I looked over the new homeland security food
regulations for honey packers. You can't even keep a broom or mop with a
wood handle in the place. Clorox under lock and key.


----------



## BMAC

Pretty interesting article Bob wrote. It was dedicated more to CCD with just a little blurb about the homeland security trash. A fairly interesting political spin on it as well.


----------



## BMAC

So did anyone figure anything out after listening to the FDA lady about FSMA on Saturday?


----------



## sqkcrk

Unfortunately I did not get to hear her whole talk nor get to participate in the question and answer part. I heard she declined to say who would be exempt from Inspection. I can send you the link to the literature which she passed out. But I don't know if it will do you much good. Unless you are going to register.


----------



## BMAC

I did a brief search on FSMA exemptions and they are NOT clearly defined as exemptions. Less I am looking in the wrong spot. It seems like a huge headache for some of the things they would require for inspection worthy operations. Then the fear of having Dept of Homeland Security come and watch just to write citations is a nauseating thought.

Did you look in the back of the blue book that lady handed out for what they look at during inspections?

Some of it has to do with searching vehicles on the property. Does that mean I have to search my own vehicles on the property in case I might be a terrorist? 

I think the whole FSMA concept was poorly put together.


----------



## wildbranch2007

sqkcrk said:


> Unfortunately I did not get to hear her whole talk nor get to participate in the question and answer part. I heard she declined to say who would be exempt from Inspection. I can send you the link to the literature which she passed out. But I don't know if it will do you much good. Unless you are going to register.

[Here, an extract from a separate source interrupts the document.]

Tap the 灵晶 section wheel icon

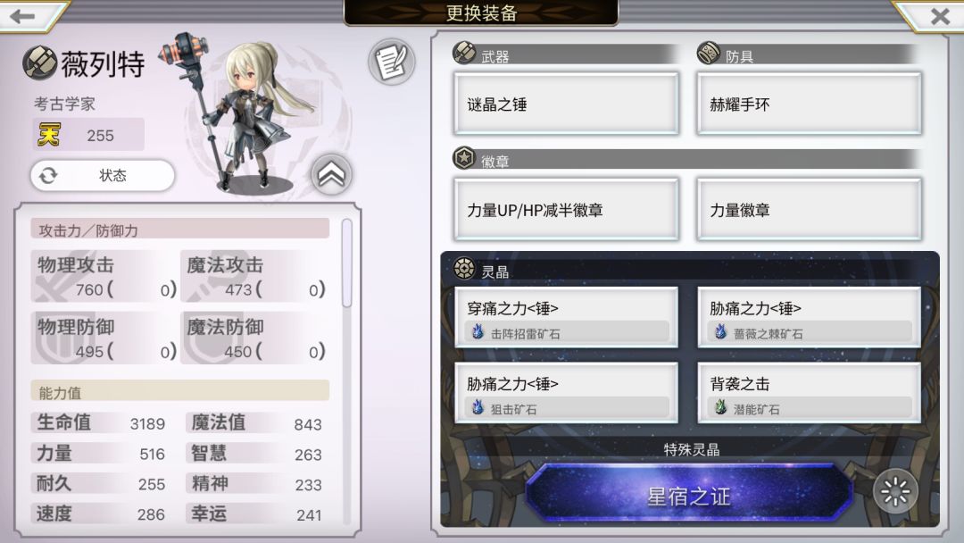464,269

could you post the link so we could all see it? thanks


----------



## sqkcrk

Will do, this evening. Gotta go do some work. Later guys.


----------



## BMAC

I couldn't let this rest. I called up FDA in Maryland. They told me on the phone exemptions: Home based operations, tax code 50133 (not for profit).

So I asked for where to find our exemptions on the internet and she gave me 
http://access.fda.gov

Click on the more information under food facility registration which brought me to the following:
http://www.fda.gov/Food/FoodDefense/Bioterrorism/FoodFacilityRegistration/ucm081637.htm#IIId


Which within clearly states FARMS are exempt.

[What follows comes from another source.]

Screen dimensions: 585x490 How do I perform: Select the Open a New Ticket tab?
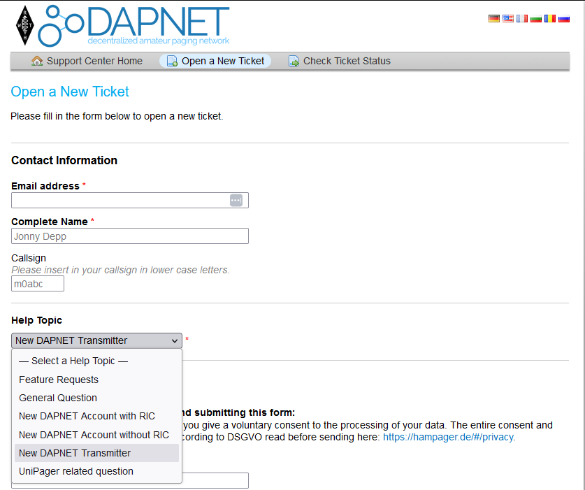point(215,61)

Sounds like I am legally NOT required to register.


----------



## jim lyon

I don't know, there is a lot of stuff in there to digest. It may not be as simple as you are hoping. I did notice this: 

 [sbull] The definition of farm now includes facilities that pack or
hold food, provided that all food used in such activities is grown,raised, or consumed on that farm or another farm under the sameownership;


----------



## wildbranch2007

BMAC said:


> I couldn't let this rest.
> Click on the more information under food facility registration which brought me to the following:
> http://www.fda.gov/Food/FoodDefense/Bioterrorism/FoodFacilityRegistration/ucm081637.htm#IIId
> 
> 
> Which within clearly states FARMS are exempt.
> 
> Sounds like I am legally NOT required to register.


the problem I have with all the information that I find and others post is
D. Comments on ``Who is Exempt From This Subpart?'' (Proposed Sec. <-----notice the word proposed
1.226)

In the interim final rule, the title of this section has been <--- interim final rule
changed to ``Who does not have to register under this subpart?''

The government expect you to conform to the laws/rules and you should have registered and the laws/rules haven't been written/finalized but the law has been signed by the president, I know that "things" are moving faster in real life than the government can keep up with but I originally registered 10 years ago, they have had 10 years to do something. I expect a finished version b/4 its signed, then again I don't have that high of expectations. sorta like being charged with a crime, you sign the documents and the cop says he will fill in the details later. Even better IMHO (from the thread by the same name) everyone with a honey house that I know, when I ask what they think not a one has a clue that they should have registered. now got my blood flowing will go cause some trouble. :shhhh:


----------



## sqkcrk

What is interesting to me is that instead of asking what do I need to do to conform to the Law people ask questions about how do I get around this? It is not clear as to who is eligible for exemption, but isn't it clear that EVERYONE is supposed to register and apply for exemption? Or face the possibility of getting served w/ a fine?


----------



## wildbranch2007

sqkcrk said:


> What is interesting to me is that instead of asking what do I need to do to conform to the Law people ask questions about how do I get around this? It is not clear as to who is eligible for exemption, but isn't it clear that EVERYONE is supposed to register and apply for exemption? Or face the possibility of getting served w/ a fine?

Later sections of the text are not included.